• **WHAT THE TASK ASKS**: Output only the lines below from the one containing "The width and height of the screenshot is (1372, 891)." to the one containing "Given: Click the help question mark button", exactly as written, both ends kept.

[Opening RECORDS section]

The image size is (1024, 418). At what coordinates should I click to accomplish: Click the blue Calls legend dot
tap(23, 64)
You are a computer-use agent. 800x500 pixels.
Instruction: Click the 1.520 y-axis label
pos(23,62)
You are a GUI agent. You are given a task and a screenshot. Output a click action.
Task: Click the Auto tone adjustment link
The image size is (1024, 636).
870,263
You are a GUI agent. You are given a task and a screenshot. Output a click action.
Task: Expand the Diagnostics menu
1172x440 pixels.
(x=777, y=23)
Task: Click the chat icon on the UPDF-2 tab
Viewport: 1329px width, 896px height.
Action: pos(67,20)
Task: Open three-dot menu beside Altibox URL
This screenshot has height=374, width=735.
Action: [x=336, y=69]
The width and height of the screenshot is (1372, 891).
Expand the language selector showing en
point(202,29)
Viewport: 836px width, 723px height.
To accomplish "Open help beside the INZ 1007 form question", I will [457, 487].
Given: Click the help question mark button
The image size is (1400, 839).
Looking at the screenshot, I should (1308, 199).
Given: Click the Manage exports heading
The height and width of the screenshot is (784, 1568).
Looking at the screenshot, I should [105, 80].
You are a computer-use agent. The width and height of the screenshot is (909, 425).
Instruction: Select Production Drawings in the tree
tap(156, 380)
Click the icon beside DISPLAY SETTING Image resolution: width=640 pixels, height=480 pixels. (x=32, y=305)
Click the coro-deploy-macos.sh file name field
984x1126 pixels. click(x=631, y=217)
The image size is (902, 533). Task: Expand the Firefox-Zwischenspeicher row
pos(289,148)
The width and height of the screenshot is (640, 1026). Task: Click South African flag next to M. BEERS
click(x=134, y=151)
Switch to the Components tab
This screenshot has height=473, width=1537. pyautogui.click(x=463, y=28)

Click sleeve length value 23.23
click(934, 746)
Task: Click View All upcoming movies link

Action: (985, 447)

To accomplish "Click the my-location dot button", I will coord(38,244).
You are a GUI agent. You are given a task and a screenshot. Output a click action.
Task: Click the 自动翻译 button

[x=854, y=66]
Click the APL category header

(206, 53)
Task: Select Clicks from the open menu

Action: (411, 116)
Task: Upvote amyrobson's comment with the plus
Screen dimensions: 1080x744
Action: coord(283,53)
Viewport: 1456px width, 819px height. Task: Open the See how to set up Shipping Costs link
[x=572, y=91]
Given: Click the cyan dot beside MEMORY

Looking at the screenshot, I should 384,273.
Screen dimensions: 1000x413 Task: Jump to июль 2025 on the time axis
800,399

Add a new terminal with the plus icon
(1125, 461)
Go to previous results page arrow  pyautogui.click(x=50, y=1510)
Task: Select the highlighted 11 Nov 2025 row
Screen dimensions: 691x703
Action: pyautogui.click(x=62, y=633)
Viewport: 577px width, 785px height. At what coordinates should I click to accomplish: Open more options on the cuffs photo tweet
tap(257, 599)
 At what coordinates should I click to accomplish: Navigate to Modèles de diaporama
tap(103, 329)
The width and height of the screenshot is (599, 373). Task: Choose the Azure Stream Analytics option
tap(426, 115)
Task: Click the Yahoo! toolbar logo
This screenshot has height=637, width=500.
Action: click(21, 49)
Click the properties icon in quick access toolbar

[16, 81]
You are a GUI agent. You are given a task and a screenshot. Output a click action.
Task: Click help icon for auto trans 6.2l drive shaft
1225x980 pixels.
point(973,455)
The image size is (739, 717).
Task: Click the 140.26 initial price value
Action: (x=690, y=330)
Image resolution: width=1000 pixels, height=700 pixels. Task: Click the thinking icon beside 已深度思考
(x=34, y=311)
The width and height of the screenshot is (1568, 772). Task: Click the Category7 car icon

[Closing RECORDS section]

• **SOLUTION**:
The width and height of the screenshot is (1372, 891).
Expand the language selector showing en
point(202,29)
Viewport: 836px width, 723px height.
To accomplish "Open help beside the INZ 1007 form question", I will [457, 487].
Given: Click the help question mark button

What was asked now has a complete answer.